**Task:**
Print the data exactly, leaving nothing out.
** Opening Information block **
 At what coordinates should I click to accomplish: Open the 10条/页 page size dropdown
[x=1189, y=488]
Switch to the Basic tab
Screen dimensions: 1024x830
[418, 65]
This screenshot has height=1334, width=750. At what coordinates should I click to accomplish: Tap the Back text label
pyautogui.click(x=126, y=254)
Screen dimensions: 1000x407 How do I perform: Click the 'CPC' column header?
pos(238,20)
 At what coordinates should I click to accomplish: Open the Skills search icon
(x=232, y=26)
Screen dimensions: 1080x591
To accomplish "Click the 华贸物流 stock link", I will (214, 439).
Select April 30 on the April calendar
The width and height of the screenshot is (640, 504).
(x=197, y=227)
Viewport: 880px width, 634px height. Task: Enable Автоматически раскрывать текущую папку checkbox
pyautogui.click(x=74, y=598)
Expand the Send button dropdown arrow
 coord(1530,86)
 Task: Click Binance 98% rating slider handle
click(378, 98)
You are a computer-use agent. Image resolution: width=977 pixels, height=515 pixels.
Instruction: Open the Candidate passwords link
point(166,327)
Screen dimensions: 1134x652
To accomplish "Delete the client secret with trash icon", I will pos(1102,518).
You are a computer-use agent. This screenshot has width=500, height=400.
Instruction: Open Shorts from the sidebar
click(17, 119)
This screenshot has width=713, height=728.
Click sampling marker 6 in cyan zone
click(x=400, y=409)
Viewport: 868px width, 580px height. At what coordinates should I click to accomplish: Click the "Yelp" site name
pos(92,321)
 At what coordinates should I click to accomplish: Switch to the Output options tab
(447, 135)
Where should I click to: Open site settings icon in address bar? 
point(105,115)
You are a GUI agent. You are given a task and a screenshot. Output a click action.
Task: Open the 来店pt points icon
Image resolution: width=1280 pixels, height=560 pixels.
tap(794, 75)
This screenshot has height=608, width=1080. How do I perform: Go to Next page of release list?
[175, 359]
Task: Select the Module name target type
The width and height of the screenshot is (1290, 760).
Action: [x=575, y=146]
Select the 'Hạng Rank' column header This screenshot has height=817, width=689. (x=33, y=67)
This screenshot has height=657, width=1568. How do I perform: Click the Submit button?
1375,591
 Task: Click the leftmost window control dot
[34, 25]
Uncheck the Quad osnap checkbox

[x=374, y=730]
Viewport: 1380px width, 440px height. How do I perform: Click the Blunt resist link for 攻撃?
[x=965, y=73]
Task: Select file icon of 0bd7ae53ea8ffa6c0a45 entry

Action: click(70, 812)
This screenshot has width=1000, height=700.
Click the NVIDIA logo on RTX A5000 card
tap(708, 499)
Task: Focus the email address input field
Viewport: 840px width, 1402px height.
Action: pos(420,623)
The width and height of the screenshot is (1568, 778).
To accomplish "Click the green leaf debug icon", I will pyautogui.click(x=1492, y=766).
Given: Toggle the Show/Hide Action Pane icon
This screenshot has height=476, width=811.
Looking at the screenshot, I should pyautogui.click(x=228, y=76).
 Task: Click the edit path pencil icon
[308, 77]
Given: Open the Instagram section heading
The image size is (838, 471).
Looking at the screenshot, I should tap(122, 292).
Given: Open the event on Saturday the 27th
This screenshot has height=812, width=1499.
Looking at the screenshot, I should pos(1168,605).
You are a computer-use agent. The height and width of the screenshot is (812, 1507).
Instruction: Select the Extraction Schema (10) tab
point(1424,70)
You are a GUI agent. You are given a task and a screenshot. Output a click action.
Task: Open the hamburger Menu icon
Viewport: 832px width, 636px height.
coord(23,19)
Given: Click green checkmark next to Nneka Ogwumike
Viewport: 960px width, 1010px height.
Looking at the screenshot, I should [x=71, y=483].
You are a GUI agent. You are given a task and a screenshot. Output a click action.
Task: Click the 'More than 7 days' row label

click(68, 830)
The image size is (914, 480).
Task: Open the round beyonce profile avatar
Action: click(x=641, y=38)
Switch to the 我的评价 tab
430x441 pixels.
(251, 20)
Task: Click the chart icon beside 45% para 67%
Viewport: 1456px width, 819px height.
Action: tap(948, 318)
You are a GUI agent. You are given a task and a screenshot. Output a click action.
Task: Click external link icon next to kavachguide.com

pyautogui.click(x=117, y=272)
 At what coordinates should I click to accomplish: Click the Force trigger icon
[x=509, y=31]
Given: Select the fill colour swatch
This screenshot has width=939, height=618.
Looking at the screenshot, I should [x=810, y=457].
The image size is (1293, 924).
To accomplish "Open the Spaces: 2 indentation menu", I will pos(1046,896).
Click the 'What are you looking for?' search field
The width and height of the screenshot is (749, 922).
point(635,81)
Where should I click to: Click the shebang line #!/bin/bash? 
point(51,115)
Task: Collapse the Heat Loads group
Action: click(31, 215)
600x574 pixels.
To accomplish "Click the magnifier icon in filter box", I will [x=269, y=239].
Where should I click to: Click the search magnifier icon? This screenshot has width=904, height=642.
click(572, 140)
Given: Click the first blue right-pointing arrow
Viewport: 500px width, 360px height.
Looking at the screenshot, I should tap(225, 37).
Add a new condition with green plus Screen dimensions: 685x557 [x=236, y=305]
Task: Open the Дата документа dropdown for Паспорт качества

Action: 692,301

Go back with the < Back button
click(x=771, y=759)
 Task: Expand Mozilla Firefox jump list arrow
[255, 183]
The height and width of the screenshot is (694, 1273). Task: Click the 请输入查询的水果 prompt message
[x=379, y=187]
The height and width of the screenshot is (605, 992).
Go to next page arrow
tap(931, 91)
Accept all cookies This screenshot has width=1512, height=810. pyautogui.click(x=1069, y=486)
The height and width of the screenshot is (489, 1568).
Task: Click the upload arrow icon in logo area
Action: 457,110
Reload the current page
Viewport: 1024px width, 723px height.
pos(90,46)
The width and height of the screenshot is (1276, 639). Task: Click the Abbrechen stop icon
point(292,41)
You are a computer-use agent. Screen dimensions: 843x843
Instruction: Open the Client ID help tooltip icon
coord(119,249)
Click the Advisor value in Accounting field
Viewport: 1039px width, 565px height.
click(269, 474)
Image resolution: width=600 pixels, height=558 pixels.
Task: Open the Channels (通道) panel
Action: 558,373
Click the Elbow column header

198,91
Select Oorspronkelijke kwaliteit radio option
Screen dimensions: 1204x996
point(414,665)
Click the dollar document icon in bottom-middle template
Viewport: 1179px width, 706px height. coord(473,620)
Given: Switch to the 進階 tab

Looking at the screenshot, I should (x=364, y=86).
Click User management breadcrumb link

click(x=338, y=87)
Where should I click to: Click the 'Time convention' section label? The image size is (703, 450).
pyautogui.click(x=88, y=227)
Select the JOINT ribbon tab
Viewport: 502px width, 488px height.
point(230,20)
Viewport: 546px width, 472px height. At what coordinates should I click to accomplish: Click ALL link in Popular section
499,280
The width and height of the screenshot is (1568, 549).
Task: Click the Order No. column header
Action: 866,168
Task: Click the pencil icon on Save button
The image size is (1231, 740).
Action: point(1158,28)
** Closing Information block **
**Solution for this problem:**
 At what coordinates should I click to accomplish: Open the 10条/页 page size dropdown
[x=1189, y=488]
Switch to the Basic tab
Screen dimensions: 1024x830
[418, 65]
This screenshot has height=1334, width=750. At what coordinates should I click to accomplish: Tap the Back text label
pyautogui.click(x=126, y=254)
Screen dimensions: 1000x407 How do I perform: Click the 'CPC' column header?
pos(238,20)
 At what coordinates should I click to accomplish: Open the Skills search icon
(x=232, y=26)
Screen dimensions: 1080x591
To accomplish "Click the 华贸物流 stock link", I will (214, 439).
Select April 30 on the April calendar
The width and height of the screenshot is (640, 504).
(x=197, y=227)
Viewport: 880px width, 634px height. Task: Enable Автоматически раскрывать текущую папку checkbox
pyautogui.click(x=74, y=598)
Expand the Send button dropdown arrow
 coord(1530,86)
 Task: Click Binance 98% rating slider handle
click(378, 98)
You are a computer-use agent. Image resolution: width=977 pixels, height=515 pixels.
Instruction: Open the Candidate passwords link
point(166,327)
Screen dimensions: 1134x652
To accomplish "Delete the client secret with trash icon", I will pos(1102,518).
You are a computer-use agent. This screenshot has width=500, height=400.
Instruction: Open Shorts from the sidebar
click(17, 119)
This screenshot has width=713, height=728.
Click sampling marker 6 in cyan zone
click(x=400, y=409)
Viewport: 868px width, 580px height. At what coordinates should I click to accomplish: Click the "Yelp" site name
pos(92,321)
 At what coordinates should I click to accomplish: Switch to the Output options tab
(447, 135)
Where should I click to: Open site settings icon in address bar? 
point(105,115)
You are a GUI agent. You are given a task and a screenshot. Output a click action.
Task: Open the 来店pt points icon
Image resolution: width=1280 pixels, height=560 pixels.
tap(794, 75)
This screenshot has height=608, width=1080. How do I perform: Go to Next page of release list?
[175, 359]
Task: Select the Module name target type
The width and height of the screenshot is (1290, 760).
Action: [x=575, y=146]
Select the 'Hạng Rank' column header This screenshot has height=817, width=689. (x=33, y=67)
This screenshot has height=657, width=1568. How do I perform: Click the Submit button?
1375,591
 Task: Click the leftmost window control dot
[34, 25]
Uncheck the Quad osnap checkbox

[x=374, y=730]
Viewport: 1380px width, 440px height. How do I perform: Click the Blunt resist link for 攻撃?
[x=965, y=73]
Task: Select file icon of 0bd7ae53ea8ffa6c0a45 entry

Action: click(70, 812)
This screenshot has width=1000, height=700.
Click the NVIDIA logo on RTX A5000 card
tap(708, 499)
Task: Focus the email address input field
Viewport: 840px width, 1402px height.
Action: pos(420,623)
The width and height of the screenshot is (1568, 778).
To accomplish "Click the green leaf debug icon", I will pyautogui.click(x=1492, y=766).
Given: Toggle the Show/Hide Action Pane icon
This screenshot has height=476, width=811.
Looking at the screenshot, I should pyautogui.click(x=228, y=76).
 Task: Click the edit path pencil icon
[308, 77]
Given: Open the Instagram section heading
The image size is (838, 471).
Looking at the screenshot, I should tap(122, 292).
Given: Open the event on Saturday the 27th
This screenshot has height=812, width=1499.
Looking at the screenshot, I should pos(1168,605).
You are a computer-use agent. The height and width of the screenshot is (812, 1507).
Instruction: Select the Extraction Schema (10) tab
point(1424,70)
You are a GUI agent. You are given a task and a screenshot. Output a click action.
Task: Open the hamburger Menu icon
Viewport: 832px width, 636px height.
coord(23,19)
Given: Click green checkmark next to Nneka Ogwumike
Viewport: 960px width, 1010px height.
Looking at the screenshot, I should [x=71, y=483].
You are a GUI agent. You are given a task and a screenshot. Output a click action.
Task: Click the 'More than 7 days' row label

click(68, 830)
The image size is (914, 480).
Task: Open the round beyonce profile avatar
Action: click(x=641, y=38)
Switch to the 我的评价 tab
430x441 pixels.
(251, 20)
Task: Click the chart icon beside 45% para 67%
Viewport: 1456px width, 819px height.
Action: tap(948, 318)
You are a GUI agent. You are given a task and a screenshot. Output a click action.
Task: Click external link icon next to kavachguide.com

pyautogui.click(x=117, y=272)
 At what coordinates should I click to accomplish: Click the Force trigger icon
[x=509, y=31]
Given: Select the fill colour swatch
This screenshot has width=939, height=618.
Looking at the screenshot, I should [x=810, y=457].
The image size is (1293, 924).
To accomplish "Open the Spaces: 2 indentation menu", I will pos(1046,896).
Click the 'What are you looking for?' search field
The width and height of the screenshot is (749, 922).
point(635,81)
Where should I click to: Click the shebang line #!/bin/bash? 
point(51,115)
Task: Collapse the Heat Loads group
Action: click(31, 215)
600x574 pixels.
To accomplish "Click the magnifier icon in filter box", I will [x=269, y=239].
Where should I click to: Click the search magnifier icon? This screenshot has width=904, height=642.
click(572, 140)
Given: Click the first blue right-pointing arrow
Viewport: 500px width, 360px height.
Looking at the screenshot, I should tap(225, 37).
Add a new condition with green plus Screen dimensions: 685x557 [x=236, y=305]
Task: Open the Дата документа dropdown for Паспорт качества

Action: 692,301

Go back with the < Back button
click(x=771, y=759)
 Task: Expand Mozilla Firefox jump list arrow
[255, 183]
The height and width of the screenshot is (694, 1273). Task: Click the 请输入查询的水果 prompt message
[x=379, y=187]
The height and width of the screenshot is (605, 992).
Go to next page arrow
tap(931, 91)
Accept all cookies This screenshot has width=1512, height=810. pyautogui.click(x=1069, y=486)
The height and width of the screenshot is (489, 1568).
Task: Click the upload arrow icon in logo area
Action: 457,110
Reload the current page
Viewport: 1024px width, 723px height.
pos(90,46)
The width and height of the screenshot is (1276, 639). Task: Click the Abbrechen stop icon
point(292,41)
You are a computer-use agent. Screen dimensions: 843x843
Instruction: Open the Client ID help tooltip icon
coord(119,249)
Click the Advisor value in Accounting field
Viewport: 1039px width, 565px height.
click(269, 474)
Image resolution: width=600 pixels, height=558 pixels.
Task: Open the Channels (通道) panel
Action: 558,373
Click the Elbow column header

198,91
Select Oorspronkelijke kwaliteit radio option
Screen dimensions: 1204x996
point(414,665)
Click the dollar document icon in bottom-middle template
Viewport: 1179px width, 706px height. coord(473,620)
Given: Switch to the 進階 tab

Looking at the screenshot, I should (x=364, y=86).
Click User management breadcrumb link

click(x=338, y=87)
Where should I click to: Click the 'Time convention' section label? The image size is (703, 450).
pyautogui.click(x=88, y=227)
Select the JOINT ribbon tab
Viewport: 502px width, 488px height.
point(230,20)
Viewport: 546px width, 472px height. At what coordinates should I click to accomplish: Click ALL link in Popular section
499,280
The width and height of the screenshot is (1568, 549).
Task: Click the Order No. column header
Action: 866,168
Task: Click the pencil icon on Save button
The image size is (1231, 740).
Action: point(1158,28)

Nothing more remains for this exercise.